[Opening The records section]

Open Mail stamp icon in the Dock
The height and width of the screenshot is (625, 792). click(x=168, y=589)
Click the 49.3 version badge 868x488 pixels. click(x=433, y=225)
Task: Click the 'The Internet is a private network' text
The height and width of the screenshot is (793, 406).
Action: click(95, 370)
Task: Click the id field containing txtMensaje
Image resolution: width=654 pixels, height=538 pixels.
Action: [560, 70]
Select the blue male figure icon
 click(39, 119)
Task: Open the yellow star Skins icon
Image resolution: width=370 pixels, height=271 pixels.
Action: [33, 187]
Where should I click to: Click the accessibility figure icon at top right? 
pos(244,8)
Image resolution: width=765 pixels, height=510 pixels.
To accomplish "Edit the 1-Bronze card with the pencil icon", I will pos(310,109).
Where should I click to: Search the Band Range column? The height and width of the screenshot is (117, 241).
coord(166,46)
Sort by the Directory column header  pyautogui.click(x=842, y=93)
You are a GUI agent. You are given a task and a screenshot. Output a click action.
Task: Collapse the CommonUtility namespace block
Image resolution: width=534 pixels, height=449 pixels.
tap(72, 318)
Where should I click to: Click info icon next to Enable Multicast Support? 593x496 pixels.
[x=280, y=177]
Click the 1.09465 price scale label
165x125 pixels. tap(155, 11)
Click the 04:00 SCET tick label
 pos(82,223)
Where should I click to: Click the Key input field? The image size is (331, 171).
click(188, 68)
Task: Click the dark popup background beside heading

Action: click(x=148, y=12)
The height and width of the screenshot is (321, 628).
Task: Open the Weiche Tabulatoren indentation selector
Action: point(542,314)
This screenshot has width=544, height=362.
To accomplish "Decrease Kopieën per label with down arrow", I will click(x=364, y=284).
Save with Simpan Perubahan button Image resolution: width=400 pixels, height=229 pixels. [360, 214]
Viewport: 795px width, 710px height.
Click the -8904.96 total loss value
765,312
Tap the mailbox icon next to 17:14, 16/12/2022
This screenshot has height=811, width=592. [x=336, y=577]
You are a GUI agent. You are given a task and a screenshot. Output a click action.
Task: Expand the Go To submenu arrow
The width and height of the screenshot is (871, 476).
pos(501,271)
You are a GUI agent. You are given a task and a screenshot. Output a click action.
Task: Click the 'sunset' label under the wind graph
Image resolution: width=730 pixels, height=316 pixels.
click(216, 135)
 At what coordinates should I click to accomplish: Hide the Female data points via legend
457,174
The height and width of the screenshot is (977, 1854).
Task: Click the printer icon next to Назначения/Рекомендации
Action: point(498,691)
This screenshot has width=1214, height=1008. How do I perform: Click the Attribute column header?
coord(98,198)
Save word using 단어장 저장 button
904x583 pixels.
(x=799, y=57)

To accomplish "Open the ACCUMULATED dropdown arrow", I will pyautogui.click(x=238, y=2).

[Closing The records section]

== Problem statement ==
Reproduce all of the records precisely. No word may differ.

== Written solution ==
Open Mail stamp icon in the Dock
The height and width of the screenshot is (625, 792). click(x=168, y=589)
Click the 49.3 version badge 868x488 pixels. click(x=433, y=225)
Task: Click the 'The Internet is a private network' text
The height and width of the screenshot is (793, 406).
Action: click(95, 370)
Task: Click the id field containing txtMensaje
Image resolution: width=654 pixels, height=538 pixels.
Action: [560, 70]
Select the blue male figure icon
 click(39, 119)
Task: Open the yellow star Skins icon
Image resolution: width=370 pixels, height=271 pixels.
Action: [33, 187]
Where should I click to: Click the accessibility figure icon at top right? 
pos(244,8)
Image resolution: width=765 pixels, height=510 pixels.
To accomplish "Edit the 1-Bronze card with the pencil icon", I will pos(310,109).
Where should I click to: Search the Band Range column? The height and width of the screenshot is (117, 241).
coord(166,46)
Sort by the Directory column header  pyautogui.click(x=842, y=93)
You are a GUI agent. You are given a task and a screenshot. Output a click action.
Task: Collapse the CommonUtility namespace block
Image resolution: width=534 pixels, height=449 pixels.
tap(72, 318)
Where should I click to: Click info icon next to Enable Multicast Support? 593x496 pixels.
[x=280, y=177]
Click the 1.09465 price scale label
165x125 pixels. tap(155, 11)
Click the 04:00 SCET tick label
 pos(82,223)
Where should I click to: Click the Key input field? The image size is (331, 171).
click(188, 68)
Task: Click the dark popup background beside heading

Action: click(x=148, y=12)
The height and width of the screenshot is (321, 628).
Task: Open the Weiche Tabulatoren indentation selector
Action: point(542,314)
This screenshot has width=544, height=362.
To accomplish "Decrease Kopieën per label with down arrow", I will click(x=364, y=284).
Save with Simpan Perubahan button Image resolution: width=400 pixels, height=229 pixels. [360, 214]
Viewport: 795px width, 710px height.
Click the -8904.96 total loss value
765,312
Tap the mailbox icon next to 17:14, 16/12/2022
This screenshot has height=811, width=592. [x=336, y=577]
You are a GUI agent. You are given a task and a screenshot. Output a click action.
Task: Expand the Go To submenu arrow
The width and height of the screenshot is (871, 476).
pos(501,271)
You are a GUI agent. You are given a task and a screenshot. Output a click action.
Task: Click the 'sunset' label under the wind graph
Image resolution: width=730 pixels, height=316 pixels.
click(216, 135)
 At what coordinates should I click to accomplish: Hide the Female data points via legend
457,174
The height and width of the screenshot is (977, 1854).
Task: Click the printer icon next to Назначения/Рекомендации
Action: point(498,691)
This screenshot has width=1214, height=1008. How do I perform: Click the Attribute column header?
coord(98,198)
Save word using 단어장 저장 button
904x583 pixels.
(x=799, y=57)

To accomplish "Open the ACCUMULATED dropdown arrow", I will pyautogui.click(x=238, y=2).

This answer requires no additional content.